* What this task involves *
Update the interview excerpt starting at "Your book includes" and ending at "among high school students.", replacing "high school students" with "teenagers".

* Selected passage *
—————

Your book includes a lengthy section on giving back. What are some of the charities on your donation list, and why?
KP: I am really drawn to charities that work with young children or high school students. The movie Slumdog Millionaire inspired me to find a charity in India that works with street children. I’ve also really enjoyed supporting a nonprofit in Chicago called Literature for All of Us that promotes literacy and writing among high school students.
How do you think patience, or lack thereof, comes into play regarding savings and getting out of debt? Today’s society seems to have lost all patience. Everything is “faster, faster, faster” — news up to the second, and so on. But especially with regards to investing and getting out of debt (like with large student loans), patience seems to be the golden virtue. Can one “train” oneself to be patient? Can one “learn” patience?
KP: The people I interviewed in Generation Earn who most successfully mastered patience basically did it by starting small. Nicole, an executive in Chicago, decided to start saving just two percent of her income a month, and now she’s saved almost $100,000 by slowly increasing that amount. We can train ourselves to have better habits by making those kinds of small, daily changes.
Are you able to save one-third of your income? That’s a pretty tall order, whether you’re single, married, or anything, really. Any tips that have helped you save as much as you do?
KP: For most of my 20’s, I saved one-third of my income. I did this by essentially living like a college student long even though I could have afforded a few upgrades. For example, my husband and I continued living in a relatively cheap one-bedroom apartment until after our baby was born, and at first we skipped cable and kept our old tube television. We also cook almost all our own food and make pretty affordable dishes. We’ve still avoided buying smartphones with expensive data plans.
But despite all that, I am not saving one-third of my income now because, as I say in the book, it is impossible to do so at certain times in your life – such as after you have a baby. My baby, and the fact that we bought a house when she was three months old, pretty much knocked our savings off-course. I hope to return to saving that much in the future, though.
What’s your financial “weakness”? Clothes, travel, chocolate…?

—————

* Stored items *
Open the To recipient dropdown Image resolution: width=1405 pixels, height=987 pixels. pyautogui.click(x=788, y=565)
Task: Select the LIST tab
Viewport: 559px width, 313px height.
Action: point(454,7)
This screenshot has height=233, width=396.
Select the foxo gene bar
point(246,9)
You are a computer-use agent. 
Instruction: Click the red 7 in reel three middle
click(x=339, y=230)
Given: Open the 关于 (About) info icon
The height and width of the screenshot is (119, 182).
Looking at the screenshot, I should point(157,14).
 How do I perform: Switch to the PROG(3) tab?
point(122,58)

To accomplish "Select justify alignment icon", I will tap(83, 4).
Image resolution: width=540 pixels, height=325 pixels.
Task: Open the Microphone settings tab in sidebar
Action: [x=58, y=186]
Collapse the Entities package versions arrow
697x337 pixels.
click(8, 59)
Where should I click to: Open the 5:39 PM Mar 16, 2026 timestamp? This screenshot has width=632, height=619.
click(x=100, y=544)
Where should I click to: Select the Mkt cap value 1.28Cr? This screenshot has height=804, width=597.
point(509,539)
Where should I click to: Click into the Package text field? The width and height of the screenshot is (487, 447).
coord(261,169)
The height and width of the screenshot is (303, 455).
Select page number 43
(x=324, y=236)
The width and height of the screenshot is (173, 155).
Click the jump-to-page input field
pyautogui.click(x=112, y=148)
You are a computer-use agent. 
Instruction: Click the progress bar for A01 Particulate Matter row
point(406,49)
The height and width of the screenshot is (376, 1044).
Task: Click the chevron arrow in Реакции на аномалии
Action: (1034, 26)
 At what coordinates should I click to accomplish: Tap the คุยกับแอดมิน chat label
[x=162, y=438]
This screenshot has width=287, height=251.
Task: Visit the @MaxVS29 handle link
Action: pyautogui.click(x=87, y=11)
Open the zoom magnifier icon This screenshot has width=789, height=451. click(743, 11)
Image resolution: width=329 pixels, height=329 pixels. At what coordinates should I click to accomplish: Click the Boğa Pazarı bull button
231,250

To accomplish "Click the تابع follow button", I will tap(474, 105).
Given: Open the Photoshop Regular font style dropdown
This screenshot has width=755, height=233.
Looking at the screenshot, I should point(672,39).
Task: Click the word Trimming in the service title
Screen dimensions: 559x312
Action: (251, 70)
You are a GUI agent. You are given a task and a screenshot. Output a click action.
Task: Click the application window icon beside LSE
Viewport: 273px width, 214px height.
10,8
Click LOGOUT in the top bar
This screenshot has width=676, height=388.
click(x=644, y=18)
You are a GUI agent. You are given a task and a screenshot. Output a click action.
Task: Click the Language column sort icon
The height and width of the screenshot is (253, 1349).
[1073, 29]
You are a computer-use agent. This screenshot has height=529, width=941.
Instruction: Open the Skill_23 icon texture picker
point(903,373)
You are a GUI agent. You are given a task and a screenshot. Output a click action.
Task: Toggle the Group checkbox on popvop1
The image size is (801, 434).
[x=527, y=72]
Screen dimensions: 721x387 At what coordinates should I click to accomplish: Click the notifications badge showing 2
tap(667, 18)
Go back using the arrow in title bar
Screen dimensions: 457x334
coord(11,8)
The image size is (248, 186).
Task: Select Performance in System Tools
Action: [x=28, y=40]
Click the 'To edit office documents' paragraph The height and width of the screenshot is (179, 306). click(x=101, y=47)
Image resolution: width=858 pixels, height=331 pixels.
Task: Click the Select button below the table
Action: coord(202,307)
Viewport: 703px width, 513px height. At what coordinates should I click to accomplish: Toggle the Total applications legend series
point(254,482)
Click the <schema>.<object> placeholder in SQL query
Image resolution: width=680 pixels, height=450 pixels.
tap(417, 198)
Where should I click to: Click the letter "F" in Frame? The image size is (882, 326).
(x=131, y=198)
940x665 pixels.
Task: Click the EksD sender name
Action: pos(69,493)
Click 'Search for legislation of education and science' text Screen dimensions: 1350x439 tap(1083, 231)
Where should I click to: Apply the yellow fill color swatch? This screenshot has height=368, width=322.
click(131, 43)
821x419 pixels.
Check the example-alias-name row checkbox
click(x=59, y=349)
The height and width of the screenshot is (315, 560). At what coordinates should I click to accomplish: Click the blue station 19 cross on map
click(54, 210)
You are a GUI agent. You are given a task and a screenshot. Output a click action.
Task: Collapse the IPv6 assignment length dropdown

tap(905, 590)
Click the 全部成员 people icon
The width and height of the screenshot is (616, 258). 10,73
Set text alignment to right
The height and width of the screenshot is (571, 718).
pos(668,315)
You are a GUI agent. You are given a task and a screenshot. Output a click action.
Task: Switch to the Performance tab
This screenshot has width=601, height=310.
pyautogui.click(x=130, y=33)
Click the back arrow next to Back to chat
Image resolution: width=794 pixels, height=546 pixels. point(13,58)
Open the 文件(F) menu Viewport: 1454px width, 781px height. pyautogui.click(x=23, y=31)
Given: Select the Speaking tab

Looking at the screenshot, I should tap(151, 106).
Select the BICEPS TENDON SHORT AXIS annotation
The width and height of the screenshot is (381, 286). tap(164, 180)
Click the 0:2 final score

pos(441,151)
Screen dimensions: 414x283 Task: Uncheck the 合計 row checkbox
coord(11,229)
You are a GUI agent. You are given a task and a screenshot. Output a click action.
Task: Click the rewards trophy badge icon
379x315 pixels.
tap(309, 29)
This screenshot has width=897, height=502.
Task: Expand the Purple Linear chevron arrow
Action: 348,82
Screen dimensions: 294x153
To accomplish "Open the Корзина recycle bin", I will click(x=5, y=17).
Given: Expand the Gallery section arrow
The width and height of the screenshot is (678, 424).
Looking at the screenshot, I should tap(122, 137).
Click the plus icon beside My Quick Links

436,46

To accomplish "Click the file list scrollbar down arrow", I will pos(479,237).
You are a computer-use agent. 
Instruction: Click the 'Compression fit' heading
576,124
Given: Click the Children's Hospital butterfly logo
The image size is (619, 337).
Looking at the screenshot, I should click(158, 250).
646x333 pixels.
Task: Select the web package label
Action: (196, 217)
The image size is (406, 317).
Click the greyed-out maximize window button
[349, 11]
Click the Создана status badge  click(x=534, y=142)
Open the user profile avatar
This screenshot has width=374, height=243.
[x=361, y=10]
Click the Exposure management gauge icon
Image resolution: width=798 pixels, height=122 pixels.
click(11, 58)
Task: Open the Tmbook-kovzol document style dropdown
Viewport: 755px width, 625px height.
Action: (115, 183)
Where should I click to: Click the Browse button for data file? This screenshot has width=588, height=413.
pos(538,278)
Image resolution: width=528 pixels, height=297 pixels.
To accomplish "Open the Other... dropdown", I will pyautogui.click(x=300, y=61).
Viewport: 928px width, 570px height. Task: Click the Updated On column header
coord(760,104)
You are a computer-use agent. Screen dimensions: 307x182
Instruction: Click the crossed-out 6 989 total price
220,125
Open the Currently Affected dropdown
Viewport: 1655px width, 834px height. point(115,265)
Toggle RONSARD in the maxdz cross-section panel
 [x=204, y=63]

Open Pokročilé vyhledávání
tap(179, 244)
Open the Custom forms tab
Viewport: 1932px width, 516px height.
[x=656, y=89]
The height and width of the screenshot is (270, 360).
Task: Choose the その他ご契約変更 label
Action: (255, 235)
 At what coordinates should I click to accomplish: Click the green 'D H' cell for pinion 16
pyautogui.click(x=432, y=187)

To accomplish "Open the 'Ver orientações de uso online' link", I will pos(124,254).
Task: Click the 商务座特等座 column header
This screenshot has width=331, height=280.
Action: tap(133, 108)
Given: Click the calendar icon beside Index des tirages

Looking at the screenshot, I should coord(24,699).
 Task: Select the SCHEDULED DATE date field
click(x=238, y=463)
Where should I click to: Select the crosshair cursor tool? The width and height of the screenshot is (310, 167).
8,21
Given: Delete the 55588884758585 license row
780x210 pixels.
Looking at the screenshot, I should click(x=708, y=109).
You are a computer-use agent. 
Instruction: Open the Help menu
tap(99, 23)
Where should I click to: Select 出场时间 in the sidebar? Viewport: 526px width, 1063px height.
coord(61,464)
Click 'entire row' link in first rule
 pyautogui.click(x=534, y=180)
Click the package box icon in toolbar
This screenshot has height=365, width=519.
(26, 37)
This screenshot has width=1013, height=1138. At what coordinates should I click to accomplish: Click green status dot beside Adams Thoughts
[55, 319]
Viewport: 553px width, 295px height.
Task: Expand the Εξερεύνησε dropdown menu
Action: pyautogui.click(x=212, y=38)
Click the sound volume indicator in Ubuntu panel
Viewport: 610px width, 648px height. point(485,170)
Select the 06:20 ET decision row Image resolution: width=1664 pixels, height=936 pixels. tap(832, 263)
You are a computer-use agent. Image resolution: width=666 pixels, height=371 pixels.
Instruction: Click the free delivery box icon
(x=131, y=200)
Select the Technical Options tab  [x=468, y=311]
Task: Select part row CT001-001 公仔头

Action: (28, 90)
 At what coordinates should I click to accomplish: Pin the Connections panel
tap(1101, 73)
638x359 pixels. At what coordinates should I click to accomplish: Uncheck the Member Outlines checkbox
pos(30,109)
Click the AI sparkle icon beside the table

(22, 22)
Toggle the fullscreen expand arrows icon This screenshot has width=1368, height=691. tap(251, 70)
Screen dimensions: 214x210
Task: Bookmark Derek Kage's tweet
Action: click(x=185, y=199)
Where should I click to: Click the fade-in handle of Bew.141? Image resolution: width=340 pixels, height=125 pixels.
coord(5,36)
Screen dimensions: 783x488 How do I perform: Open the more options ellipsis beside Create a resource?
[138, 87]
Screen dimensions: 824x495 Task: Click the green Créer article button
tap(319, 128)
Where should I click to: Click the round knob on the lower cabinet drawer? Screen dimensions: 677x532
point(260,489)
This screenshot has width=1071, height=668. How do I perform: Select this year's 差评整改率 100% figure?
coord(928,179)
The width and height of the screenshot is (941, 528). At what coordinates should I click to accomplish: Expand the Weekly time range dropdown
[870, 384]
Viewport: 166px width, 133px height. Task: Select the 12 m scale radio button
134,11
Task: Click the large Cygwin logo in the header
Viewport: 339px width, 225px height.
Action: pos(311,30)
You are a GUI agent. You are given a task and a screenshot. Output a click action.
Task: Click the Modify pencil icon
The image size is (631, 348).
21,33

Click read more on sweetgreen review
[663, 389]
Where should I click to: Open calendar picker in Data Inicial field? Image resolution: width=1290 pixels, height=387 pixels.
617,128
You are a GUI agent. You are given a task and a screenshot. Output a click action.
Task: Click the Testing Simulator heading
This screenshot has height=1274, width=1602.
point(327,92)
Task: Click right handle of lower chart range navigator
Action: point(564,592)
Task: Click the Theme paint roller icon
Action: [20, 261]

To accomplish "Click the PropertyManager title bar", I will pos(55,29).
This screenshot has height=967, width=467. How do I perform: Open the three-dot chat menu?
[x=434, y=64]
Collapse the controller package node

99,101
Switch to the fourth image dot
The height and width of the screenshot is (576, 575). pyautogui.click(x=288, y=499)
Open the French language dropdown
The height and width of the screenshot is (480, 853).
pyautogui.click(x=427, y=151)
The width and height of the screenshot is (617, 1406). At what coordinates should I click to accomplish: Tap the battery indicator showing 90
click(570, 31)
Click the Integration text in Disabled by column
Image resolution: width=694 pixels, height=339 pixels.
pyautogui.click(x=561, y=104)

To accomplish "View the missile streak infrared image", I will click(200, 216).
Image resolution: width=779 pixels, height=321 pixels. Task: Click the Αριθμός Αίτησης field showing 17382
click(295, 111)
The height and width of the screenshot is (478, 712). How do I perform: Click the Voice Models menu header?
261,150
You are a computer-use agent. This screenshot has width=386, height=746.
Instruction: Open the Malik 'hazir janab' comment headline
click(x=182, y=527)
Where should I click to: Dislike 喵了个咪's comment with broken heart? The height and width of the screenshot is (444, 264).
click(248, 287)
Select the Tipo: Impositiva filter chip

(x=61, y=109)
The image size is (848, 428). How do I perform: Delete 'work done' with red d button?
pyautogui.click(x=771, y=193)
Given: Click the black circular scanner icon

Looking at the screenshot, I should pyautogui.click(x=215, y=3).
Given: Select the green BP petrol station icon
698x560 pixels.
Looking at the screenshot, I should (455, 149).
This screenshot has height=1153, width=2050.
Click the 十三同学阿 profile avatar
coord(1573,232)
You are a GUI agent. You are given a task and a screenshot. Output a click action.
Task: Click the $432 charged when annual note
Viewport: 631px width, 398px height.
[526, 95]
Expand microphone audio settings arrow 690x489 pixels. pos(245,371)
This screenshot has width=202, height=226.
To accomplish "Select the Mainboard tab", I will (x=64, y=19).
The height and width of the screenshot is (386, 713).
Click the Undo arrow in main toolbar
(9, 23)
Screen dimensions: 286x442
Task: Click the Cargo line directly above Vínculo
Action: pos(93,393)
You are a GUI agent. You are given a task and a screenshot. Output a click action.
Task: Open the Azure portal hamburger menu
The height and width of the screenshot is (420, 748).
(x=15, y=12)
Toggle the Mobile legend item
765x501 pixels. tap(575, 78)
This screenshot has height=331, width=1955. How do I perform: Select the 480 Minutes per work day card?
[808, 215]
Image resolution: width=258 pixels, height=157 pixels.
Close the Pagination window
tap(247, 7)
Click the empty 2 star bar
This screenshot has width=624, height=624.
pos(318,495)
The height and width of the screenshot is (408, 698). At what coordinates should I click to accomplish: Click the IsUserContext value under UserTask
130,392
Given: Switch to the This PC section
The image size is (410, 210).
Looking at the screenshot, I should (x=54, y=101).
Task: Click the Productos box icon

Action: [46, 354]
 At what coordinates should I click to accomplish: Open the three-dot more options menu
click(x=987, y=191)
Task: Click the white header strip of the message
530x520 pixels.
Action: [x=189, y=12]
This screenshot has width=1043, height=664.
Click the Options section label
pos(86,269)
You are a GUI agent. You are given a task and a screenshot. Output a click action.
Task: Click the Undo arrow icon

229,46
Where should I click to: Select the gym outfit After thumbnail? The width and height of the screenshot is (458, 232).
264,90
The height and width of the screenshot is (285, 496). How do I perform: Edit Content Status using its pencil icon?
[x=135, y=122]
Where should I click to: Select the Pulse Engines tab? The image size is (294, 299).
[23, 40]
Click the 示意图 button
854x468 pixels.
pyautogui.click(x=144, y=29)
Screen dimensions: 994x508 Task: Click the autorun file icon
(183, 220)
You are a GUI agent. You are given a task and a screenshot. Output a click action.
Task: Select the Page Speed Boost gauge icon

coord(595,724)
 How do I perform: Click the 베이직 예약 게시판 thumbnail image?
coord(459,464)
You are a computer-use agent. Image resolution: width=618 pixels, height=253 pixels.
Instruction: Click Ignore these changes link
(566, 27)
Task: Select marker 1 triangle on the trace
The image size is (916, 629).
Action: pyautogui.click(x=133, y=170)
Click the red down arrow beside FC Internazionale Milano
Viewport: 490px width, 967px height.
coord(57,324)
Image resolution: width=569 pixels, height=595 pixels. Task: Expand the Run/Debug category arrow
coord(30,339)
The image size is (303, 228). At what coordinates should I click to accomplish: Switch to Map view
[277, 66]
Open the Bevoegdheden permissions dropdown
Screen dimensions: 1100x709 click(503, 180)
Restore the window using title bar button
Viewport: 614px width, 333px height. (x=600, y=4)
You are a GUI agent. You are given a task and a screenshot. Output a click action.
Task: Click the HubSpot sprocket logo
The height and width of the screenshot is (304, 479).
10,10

—————

* Solution below *
Your book includes a lengthy section on giving back. What are some of the charities on your donation list, and why?
KP: I am really drawn to charities that work with young children or teenagers. The movie Slumdog Millionaire inspired me to find a charity in India that works with street children. I’ve also really enjoyed supporting a nonprofit in Chicago called Literature for All of Us that promotes literacy and writing among teenagers.